PROBLEM REQUIREMENTS: The expected output is every line below, reproduced exactly.

━━━━━━━━━━━━━━━━

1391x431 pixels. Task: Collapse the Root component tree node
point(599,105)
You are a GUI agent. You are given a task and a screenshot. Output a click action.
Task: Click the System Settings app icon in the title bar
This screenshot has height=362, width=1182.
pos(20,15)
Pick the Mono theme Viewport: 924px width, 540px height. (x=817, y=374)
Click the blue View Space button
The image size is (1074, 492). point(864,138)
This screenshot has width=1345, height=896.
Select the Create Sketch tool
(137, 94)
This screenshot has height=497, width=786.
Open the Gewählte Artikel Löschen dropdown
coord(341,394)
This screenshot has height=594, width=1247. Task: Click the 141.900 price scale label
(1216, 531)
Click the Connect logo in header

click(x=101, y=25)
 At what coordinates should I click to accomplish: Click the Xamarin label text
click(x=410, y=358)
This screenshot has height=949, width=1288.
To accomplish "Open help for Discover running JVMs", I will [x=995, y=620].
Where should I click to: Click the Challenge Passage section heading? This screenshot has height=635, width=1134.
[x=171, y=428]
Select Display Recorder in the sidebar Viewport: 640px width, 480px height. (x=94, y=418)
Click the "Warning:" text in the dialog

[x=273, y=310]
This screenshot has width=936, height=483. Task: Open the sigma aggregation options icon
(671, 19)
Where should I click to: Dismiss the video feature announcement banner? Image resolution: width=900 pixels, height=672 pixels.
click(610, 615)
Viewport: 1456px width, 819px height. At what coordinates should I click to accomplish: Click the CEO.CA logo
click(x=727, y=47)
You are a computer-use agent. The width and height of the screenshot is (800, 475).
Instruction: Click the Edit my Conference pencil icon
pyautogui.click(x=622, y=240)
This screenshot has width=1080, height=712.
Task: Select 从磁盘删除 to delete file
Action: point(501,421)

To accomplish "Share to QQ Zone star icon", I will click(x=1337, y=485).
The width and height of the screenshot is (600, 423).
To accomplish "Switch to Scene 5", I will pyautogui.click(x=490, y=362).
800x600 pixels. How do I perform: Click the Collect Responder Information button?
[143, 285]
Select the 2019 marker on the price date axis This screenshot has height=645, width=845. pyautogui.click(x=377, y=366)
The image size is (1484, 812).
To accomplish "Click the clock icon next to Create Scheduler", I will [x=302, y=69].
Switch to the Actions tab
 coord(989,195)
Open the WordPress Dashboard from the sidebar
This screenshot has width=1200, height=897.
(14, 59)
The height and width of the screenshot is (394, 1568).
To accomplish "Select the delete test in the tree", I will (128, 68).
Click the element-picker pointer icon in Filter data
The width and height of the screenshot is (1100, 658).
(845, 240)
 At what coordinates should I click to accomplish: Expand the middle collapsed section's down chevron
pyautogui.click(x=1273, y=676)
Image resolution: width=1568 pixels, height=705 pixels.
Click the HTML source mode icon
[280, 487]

━━━━━━━━━━━━━━━━

WRITTEN SOLUTION:
1391x431 pixels. Task: Collapse the Root component tree node
point(599,105)
You are a GUI agent. You are given a task and a screenshot. Output a click action.
Task: Click the System Settings app icon in the title bar
This screenshot has height=362, width=1182.
pos(20,15)
Pick the Mono theme Viewport: 924px width, 540px height. (x=817, y=374)
Click the blue View Space button
The image size is (1074, 492). point(864,138)
This screenshot has width=1345, height=896.
Select the Create Sketch tool
(137, 94)
This screenshot has height=497, width=786.
Open the Gewählte Artikel Löschen dropdown
coord(341,394)
This screenshot has height=594, width=1247. Task: Click the 141.900 price scale label
(1216, 531)
Click the Connect logo in header

click(x=101, y=25)
 At what coordinates should I click to accomplish: Click the Xamarin label text
click(x=410, y=358)
This screenshot has height=949, width=1288.
To accomplish "Open help for Discover running JVMs", I will [x=995, y=620].
Where should I click to: Click the Challenge Passage section heading? This screenshot has height=635, width=1134.
[x=171, y=428]
Select Display Recorder in the sidebar Viewport: 640px width, 480px height. (x=94, y=418)
Click the "Warning:" text in the dialog

[x=273, y=310]
This screenshot has width=936, height=483. Task: Open the sigma aggregation options icon
(671, 19)
Where should I click to: Dismiss the video feature announcement banner? Image resolution: width=900 pixels, height=672 pixels.
click(610, 615)
Viewport: 1456px width, 819px height. At what coordinates should I click to accomplish: Click the CEO.CA logo
click(x=727, y=47)
You are a computer-use agent. The width and height of the screenshot is (800, 475).
Instruction: Click the Edit my Conference pencil icon
pyautogui.click(x=622, y=240)
This screenshot has width=1080, height=712.
Task: Select 从磁盘删除 to delete file
Action: point(501,421)

To accomplish "Share to QQ Zone star icon", I will click(x=1337, y=485).
The width and height of the screenshot is (600, 423).
To accomplish "Switch to Scene 5", I will pyautogui.click(x=490, y=362).
800x600 pixels. How do I perform: Click the Collect Responder Information button?
[143, 285]
Select the 2019 marker on the price date axis This screenshot has height=645, width=845. pyautogui.click(x=377, y=366)
The image size is (1484, 812).
To accomplish "Click the clock icon next to Create Scheduler", I will [x=302, y=69].
Switch to the Actions tab
 coord(989,195)
Open the WordPress Dashboard from the sidebar
This screenshot has width=1200, height=897.
(14, 59)
The height and width of the screenshot is (394, 1568).
To accomplish "Select the delete test in the tree", I will (128, 68).
Click the element-picker pointer icon in Filter data
The width and height of the screenshot is (1100, 658).
(845, 240)
 At what coordinates should I click to accomplish: Expand the middle collapsed section's down chevron
pyautogui.click(x=1273, y=676)
Image resolution: width=1568 pixels, height=705 pixels.
Click the HTML source mode icon
[280, 487]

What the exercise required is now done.